R-squared: 0.2813 (28.1% of variation in ln(earnings) explained)
Education return: ~9.3% per year
Gender gap: ~-19.3%
Hours elasticity: 0.975

1. Gender: -0.1928
   Women earn approximately -19.3% less than men

2. Age and Age²: Quadratic relationship
   Turning point: 51.1 years
   Earnings increase with age until 51.1, then decrease

3. Education: 0.0934
   One additional year of education increases earnings by 9.3%

4. Self-employed (dself): -0.1180
   Self-employed earn approximately -11.8% less than private sector
   (though not statistically significant at 5% level)

5. Government (dgovt): 0.0698
   Government workers earn approximately 7.0% more than private sector
   (though not statistically significant at 5% level)

6. Ln(Hours): 0.9754
   This is an ELASTICITY: A 1% increase in hours increases earnings by 0.975%
   Nearly proportional relationship (elasticity ≈ 1)

Key Concept 15.8: Models with Mixed Regressor Types

A single regression model can combine levels, quadratics, logarithms, dummies, and interactions. Each coefficient is interpreted according to its transformation type: linear coefficients as marginal effects, log coefficients as semi-elasticities or elasticities, quadratic terms through their marginal effect formula, and dummies as group differences. This flexibility makes regression a powerful tool for modeling complex economic relationships.

Key Takeaways

Logarithmic Transformations

Log-linear model ($\ln y = \beta_1 + \beta_2 x$): coefficient $\beta_2$ is a semi-elasticity – a 1-unit change in $x$ is associated with a $100 \times \beta_2$% change in $y$
Log-log model ($\ln y = \beta_1 + \beta_2 \ln x$): coefficient $\beta_2$ is an elasticity – a 1% change in $x$ is associated with a $\beta_2$% change in $y$
Marginal effects in levels require back-transformation: $ME_x = \beta_2 \hat{y}$ (log-linear) or $ME_x = \beta_2 \hat{y}/x$ (log-log)
Log transformations are especially useful for right-skewed data (earnings, prices, GDP)

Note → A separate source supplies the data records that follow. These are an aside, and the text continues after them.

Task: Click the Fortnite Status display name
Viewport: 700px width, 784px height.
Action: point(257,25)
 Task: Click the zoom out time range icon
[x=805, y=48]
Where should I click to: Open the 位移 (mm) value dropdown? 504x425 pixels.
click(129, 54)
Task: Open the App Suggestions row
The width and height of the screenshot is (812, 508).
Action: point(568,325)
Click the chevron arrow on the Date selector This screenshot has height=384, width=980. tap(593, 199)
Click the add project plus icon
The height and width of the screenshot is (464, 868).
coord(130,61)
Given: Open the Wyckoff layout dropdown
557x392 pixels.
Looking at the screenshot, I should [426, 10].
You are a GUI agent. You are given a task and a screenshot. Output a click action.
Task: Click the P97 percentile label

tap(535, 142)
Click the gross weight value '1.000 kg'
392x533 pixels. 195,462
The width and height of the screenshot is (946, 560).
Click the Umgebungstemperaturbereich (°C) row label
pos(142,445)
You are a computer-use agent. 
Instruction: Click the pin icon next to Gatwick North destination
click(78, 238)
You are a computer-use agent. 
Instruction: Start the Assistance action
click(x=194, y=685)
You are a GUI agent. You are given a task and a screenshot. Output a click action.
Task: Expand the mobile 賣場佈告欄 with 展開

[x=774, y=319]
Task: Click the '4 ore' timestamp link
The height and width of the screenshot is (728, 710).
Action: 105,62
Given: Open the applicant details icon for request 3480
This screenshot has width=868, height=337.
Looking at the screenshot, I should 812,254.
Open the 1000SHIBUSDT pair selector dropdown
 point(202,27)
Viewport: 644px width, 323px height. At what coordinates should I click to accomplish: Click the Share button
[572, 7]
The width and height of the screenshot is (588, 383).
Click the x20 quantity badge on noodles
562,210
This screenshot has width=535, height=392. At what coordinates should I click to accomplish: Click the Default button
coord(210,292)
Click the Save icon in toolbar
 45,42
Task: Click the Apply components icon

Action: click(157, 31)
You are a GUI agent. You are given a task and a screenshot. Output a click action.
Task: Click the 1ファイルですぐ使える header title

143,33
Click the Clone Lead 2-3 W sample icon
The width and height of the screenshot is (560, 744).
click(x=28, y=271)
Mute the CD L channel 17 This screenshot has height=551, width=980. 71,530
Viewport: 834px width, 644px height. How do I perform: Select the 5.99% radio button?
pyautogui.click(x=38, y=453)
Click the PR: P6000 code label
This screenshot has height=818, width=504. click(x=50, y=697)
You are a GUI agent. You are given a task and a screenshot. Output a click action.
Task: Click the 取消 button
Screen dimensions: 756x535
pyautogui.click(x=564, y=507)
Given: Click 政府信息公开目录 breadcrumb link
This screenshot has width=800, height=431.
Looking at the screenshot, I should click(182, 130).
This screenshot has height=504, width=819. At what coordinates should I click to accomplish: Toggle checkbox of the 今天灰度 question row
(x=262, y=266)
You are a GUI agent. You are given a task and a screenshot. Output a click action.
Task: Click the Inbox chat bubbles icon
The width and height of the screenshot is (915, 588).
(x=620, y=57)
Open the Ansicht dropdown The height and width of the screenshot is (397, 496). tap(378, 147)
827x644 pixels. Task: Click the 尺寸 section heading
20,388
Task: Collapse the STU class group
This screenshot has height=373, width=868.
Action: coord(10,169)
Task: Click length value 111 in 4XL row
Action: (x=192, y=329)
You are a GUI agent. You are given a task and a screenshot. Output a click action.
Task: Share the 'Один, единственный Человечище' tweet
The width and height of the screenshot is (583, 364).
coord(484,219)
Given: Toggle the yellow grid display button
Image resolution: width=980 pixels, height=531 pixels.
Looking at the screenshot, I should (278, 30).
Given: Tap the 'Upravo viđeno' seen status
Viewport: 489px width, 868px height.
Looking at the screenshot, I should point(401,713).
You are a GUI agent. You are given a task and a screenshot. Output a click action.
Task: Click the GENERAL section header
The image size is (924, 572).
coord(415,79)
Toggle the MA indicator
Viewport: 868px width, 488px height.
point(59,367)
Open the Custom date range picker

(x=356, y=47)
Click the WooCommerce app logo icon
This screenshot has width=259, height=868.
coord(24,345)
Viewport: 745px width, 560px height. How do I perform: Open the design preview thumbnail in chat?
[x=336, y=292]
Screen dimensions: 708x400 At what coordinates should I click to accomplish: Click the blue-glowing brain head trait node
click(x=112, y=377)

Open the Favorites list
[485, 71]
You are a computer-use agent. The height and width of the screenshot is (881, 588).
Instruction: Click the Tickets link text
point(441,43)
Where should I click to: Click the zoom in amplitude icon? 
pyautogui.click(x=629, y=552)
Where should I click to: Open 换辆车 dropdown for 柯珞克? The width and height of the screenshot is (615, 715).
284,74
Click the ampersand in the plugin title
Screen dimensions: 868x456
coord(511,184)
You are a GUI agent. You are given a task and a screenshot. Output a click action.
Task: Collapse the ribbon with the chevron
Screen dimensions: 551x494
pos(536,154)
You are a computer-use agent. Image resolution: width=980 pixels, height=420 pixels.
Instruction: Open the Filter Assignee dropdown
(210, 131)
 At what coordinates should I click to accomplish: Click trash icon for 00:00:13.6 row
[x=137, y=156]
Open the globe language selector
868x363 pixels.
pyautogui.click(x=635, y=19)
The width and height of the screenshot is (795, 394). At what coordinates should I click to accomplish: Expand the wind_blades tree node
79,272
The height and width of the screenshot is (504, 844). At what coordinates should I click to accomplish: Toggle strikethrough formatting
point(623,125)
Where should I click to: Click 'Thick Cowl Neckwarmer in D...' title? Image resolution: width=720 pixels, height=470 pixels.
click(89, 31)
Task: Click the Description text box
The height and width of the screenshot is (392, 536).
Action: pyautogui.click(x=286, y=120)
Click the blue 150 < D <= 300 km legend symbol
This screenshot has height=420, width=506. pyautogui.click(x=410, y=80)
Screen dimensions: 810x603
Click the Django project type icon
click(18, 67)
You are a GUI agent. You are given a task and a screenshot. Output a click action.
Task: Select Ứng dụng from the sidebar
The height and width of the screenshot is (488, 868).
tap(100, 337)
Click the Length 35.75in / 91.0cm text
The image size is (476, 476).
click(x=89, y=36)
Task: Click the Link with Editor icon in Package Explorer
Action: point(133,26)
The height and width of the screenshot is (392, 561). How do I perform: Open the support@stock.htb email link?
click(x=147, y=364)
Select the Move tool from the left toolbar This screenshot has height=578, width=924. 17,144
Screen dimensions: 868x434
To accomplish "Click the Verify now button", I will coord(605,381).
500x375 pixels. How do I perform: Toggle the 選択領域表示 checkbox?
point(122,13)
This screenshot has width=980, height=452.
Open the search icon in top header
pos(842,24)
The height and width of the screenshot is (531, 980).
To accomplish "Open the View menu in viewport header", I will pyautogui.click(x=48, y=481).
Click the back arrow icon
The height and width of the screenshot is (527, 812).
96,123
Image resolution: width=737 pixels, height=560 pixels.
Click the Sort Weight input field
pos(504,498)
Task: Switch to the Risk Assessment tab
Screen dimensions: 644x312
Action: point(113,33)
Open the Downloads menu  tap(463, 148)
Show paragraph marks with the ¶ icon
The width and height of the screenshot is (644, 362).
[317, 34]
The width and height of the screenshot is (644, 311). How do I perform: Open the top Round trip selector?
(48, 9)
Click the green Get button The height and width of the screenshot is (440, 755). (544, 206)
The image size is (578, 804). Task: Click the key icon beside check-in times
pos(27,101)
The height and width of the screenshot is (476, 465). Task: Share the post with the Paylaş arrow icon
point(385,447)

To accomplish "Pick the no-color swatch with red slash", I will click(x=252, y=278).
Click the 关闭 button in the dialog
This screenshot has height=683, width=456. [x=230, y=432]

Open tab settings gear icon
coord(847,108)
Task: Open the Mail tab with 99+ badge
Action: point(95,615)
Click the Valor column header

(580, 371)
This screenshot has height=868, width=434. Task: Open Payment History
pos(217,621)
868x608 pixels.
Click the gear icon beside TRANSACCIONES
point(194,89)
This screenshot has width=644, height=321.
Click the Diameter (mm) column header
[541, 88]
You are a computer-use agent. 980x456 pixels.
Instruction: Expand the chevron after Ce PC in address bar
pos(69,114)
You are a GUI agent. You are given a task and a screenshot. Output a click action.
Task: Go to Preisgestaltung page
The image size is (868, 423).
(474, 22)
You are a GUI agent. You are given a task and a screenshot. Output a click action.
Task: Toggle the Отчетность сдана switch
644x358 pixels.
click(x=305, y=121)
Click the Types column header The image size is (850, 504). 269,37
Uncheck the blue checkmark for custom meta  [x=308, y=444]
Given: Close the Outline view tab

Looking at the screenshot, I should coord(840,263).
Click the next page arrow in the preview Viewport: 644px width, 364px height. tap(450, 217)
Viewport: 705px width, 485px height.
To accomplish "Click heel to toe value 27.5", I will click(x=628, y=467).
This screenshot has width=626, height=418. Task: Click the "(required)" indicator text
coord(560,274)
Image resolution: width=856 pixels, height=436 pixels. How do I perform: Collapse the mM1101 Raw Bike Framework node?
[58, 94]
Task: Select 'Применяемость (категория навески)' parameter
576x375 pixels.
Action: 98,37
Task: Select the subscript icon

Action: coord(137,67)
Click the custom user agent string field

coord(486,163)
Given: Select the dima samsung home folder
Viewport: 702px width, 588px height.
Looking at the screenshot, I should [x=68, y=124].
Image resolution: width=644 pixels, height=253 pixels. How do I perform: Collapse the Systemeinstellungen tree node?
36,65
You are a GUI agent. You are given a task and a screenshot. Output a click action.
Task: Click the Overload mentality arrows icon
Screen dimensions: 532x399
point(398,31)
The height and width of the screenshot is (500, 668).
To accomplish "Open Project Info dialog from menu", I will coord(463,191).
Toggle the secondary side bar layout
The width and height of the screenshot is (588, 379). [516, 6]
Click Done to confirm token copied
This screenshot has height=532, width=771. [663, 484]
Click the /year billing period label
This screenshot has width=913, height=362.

Quadratic and Polynomial Models

Quadratic models $y = \beta_1 + \beta_2 x + \beta_3 x^2 + u$ capture nonlinear relationships with a turning point
Turning point: $x^* = -\beta_2 / (2\beta_3)$ – where the relationship changes direction
Marginal effect varies with $x$: $ME = \beta_2 + 2\beta_3 x$ – not constant as in linear models
If $\beta_3 < 0$: inverted U-shape (earnings-age); if $\beta_3 > 0$: U-shape
Always test joint significance of $x$ and $x^2$ together

Standardized Coefficients

Standardized (beta) coefficients measure effects in standard deviation units: $\beta^* = \beta \times (s_x / s_y)$
Allow comparing the relative importance of variables measured in different units
A one-standard-deviation increase in $x$ is associated with a $\beta^*$ standard-deviation change in $y$
Useful for ranking which variables have the strongest effect on the outcome

Interaction Terms and Marginal Effects

Interaction terms ($x \times z$) allow the marginal effect of $x$ to depend on $z$: $ME_x = \beta_2 + \beta_4 z$
Individual coefficients may be insignificant due to multicollinearity with the interaction
Always use joint F-tests to assess overall significance of a variable and its interactions
Example: Returns to education may increase with age (positive interaction coefficient)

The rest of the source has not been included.